© JUNGE FREIHEIT Verlag GmbH & Co.  www.jungefreiheit.de  18/09 24. April 2009

Frisch gepresst

Heidegger. Als 2005 der Pariser Descartes-Exeget Emmanuel Faye sich ins 20. Jahrhundert und in die deutsche Philosophiegeschichte verirrte, um ein Buch über Martin Heidegger und „Die Einführung des Nationalsozialismus in die Philosophie“ zu präsentieren, stieß er auf weitgehende Ablehnung in Frankreich wie im Land des „Seyns-Denkers“. Zu sehr erinnerten seine holzschnittartigen Thesen an das Machwerk des chilenischen Soziologen Víctor Farías, das 1987 auch zunächst auf den französischen Markt kam, bevor es, von Jürgen Habermas bevorwortet, 1989 auf deutsch erschien. Im Unterschied zu Farías, der auf eine Analyse von Heideggers Werk weitgehend verzichtete und sich damit begnügte, aus einem Wust schlampig recherchierter Lebensdaten eine „braune Verstrickung“ des „Meisters aus Deutschland“ zu konstruieren, geht es Faye indes darum, die nationalsozialistische Weltanschauung, speziell den NS-Rassegedanken, als das eigentliche Zentrum der Heideggerschen Philosophie zu „entlarven“. Dieser „völkische“ Kern und sein angeblich auf „Vernichtung“ zielendes Potential, so Faye, sei dem Werk vor 1933 eigen gewesen, und er habe sich nach 1945 keineswegs aufgelöst. Fayes Deutungsraster, das wie ein manipuliertes Glücksrad stets die erwünschten Resultate liefert, geht auf einen extrem eindimensional-ahistorischen Vernunftbegriff zurück. Für Faye gibt es nur eine „Vernunft“, und die ist verpflichtet auf „Freiheit, Gleichheit, Brüderlichkeit“. Wer wie Heidegger in dieses simple Schema nicht paßt, negiert „die Menschheit“, wahlweise „die menschliche Existenz“ und ruft bei Faye gar „Übelkeit“ hervor (Heidegger.
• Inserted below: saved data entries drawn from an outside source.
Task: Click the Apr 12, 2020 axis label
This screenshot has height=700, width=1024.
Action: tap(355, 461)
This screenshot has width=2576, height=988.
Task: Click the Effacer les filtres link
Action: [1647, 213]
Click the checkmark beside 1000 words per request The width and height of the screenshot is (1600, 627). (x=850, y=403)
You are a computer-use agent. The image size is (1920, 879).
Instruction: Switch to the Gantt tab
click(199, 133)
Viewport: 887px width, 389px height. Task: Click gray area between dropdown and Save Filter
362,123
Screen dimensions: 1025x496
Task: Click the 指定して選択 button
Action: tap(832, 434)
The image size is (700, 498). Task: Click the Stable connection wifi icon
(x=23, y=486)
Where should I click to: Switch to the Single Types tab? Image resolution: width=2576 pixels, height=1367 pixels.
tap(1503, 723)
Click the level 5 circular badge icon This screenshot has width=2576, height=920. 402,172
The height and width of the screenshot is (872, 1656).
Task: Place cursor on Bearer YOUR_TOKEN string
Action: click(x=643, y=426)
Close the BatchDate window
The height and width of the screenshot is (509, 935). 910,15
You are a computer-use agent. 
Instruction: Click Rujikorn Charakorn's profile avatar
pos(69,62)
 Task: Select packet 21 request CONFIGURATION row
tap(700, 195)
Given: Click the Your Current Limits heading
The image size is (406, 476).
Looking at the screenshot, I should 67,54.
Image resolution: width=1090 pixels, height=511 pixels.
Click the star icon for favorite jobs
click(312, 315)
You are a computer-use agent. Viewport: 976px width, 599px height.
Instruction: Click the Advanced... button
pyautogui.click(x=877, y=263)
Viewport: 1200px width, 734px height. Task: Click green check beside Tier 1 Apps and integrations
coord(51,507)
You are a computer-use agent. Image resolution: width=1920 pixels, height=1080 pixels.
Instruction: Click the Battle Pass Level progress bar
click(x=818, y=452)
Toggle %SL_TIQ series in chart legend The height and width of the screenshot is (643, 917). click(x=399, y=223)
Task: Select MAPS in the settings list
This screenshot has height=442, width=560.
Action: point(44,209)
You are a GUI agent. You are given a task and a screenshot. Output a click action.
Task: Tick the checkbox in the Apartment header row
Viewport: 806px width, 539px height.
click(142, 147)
Die Einführung des Nationalsozialismus in die Philosophie. Matthes&Seitz Verlag, Berlin 2009, gebunden, 557 Seiten, 39,90 Euro).

 

Die Schlei. Aus der Perspektive von Google Earth nimmt sich der blaue Strich, der sich 40 Kilometer tief  ins schleswig-holsteinische Binnenland hineinschlängelt, tatsächlich wie ein Fluß aus. Und doch ist es die Ostsee, die mit einer ihrer Förden bis nach Schleswig reicht. Roland Pump widmet der Schlei, die er als „eine der schönsten Landschaften Deutschlands“ rühmt, ein Fotobändchen, bei dem vor allem Pumps Vorliebe für „dräuende“ Farbgestaltung auffällt: Viele Aufnahmen zeigen die Landschaften unter der dramatischen Drohung eines nahenden Gewitters, was den Eindruck weltferner Ursprünglichkeit nicht unwesentlich steigert, wenn auch in der drucktechnischen Wiedergabe hier und da ein zu starker „Schwarzstich“ zu bemängeln ist. Insgesamt ist das Büchlein, dessen Bilderläuterungen sich mit der Historie dieses Kulturraums wohlvertraut zeigen, als handlicher Reisebegleiter zu empfehlen (Die Schlei. Der lange Arm der Ostsee. Husum Verlag, Husum 2008, gebunden, 64 Seiten, bebildert, 8,95 Euro).